The envelope gave her notice of dismissal on grounds of incompetency. It didn’t matter; she’d been told she was shit before and had bounced back. The notice gave her a date of departure, and said: after this time-date you will be charged for accommodation at the highest possible rate.

That made her laugh.

She tried to notice everything about her as she packed gold and silver and all the good jewelry she could get her hands on, all the paper notes. She noticed the massage chairs, never to be used again, and the small detail of the air vents, artistic and ignored. She noticed the “back in 5 minutes” sign on the book shop, and the dead plants in the hairdresser. She wanted to remember it all.

She packed her bag quietly, not able to face anybody. She couldn’t cope. She understood now why the previous manager had run off without saying goodbye. It wasn’t because he didn’t care, it was because he did. It was too hard. And made harder because she knew that while she’d saved Maud and Bean (Lisa and Snag) the same future lay ahead of everyone else, and she was powerless to stop it.

It was Robbo who came to collect her, in a car. “You’ve been crying,” he said.

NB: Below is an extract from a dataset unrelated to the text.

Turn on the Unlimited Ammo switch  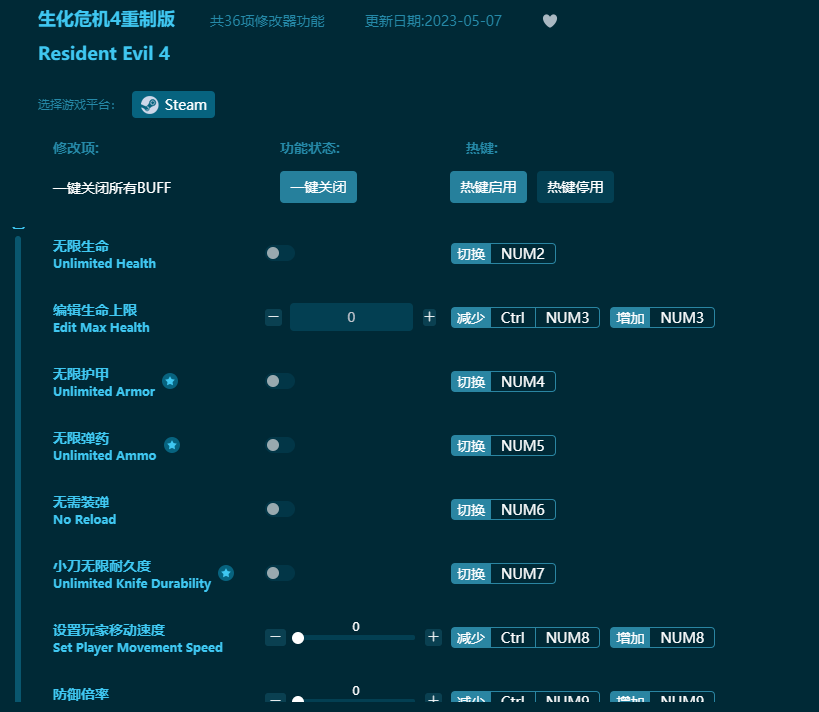[x=280, y=445]
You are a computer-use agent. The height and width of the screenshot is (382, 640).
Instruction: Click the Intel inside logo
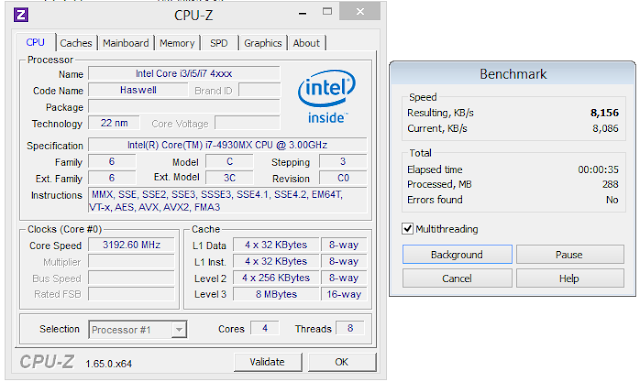pos(327,97)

“Oh god,” she said. “Oh god,” and he drew her into his arms. “It’s Sally, mostly. I think I’ve saved Bean, at least for a while, but Sally . . .”

Maud watched them.

“We should take them,” Robbo said.

“All of them?”

He laughed. “Just the little ones. Sally and Bean. They’re like sisters. And Jesus. Jesus. What they’d do to Sally. They fucken HATE her.”

Lisa and the other children went up to the very high tower to watch them leave. Lisa had a wig on and wore dark clothes. She looked different enough. It didn’t matter.

They watched as the car drove away, past Factory, and Emporium, and Factory, and Emporium, and Factory, and Emporium, and Factory, and Emporium, until it disappeared into the trees.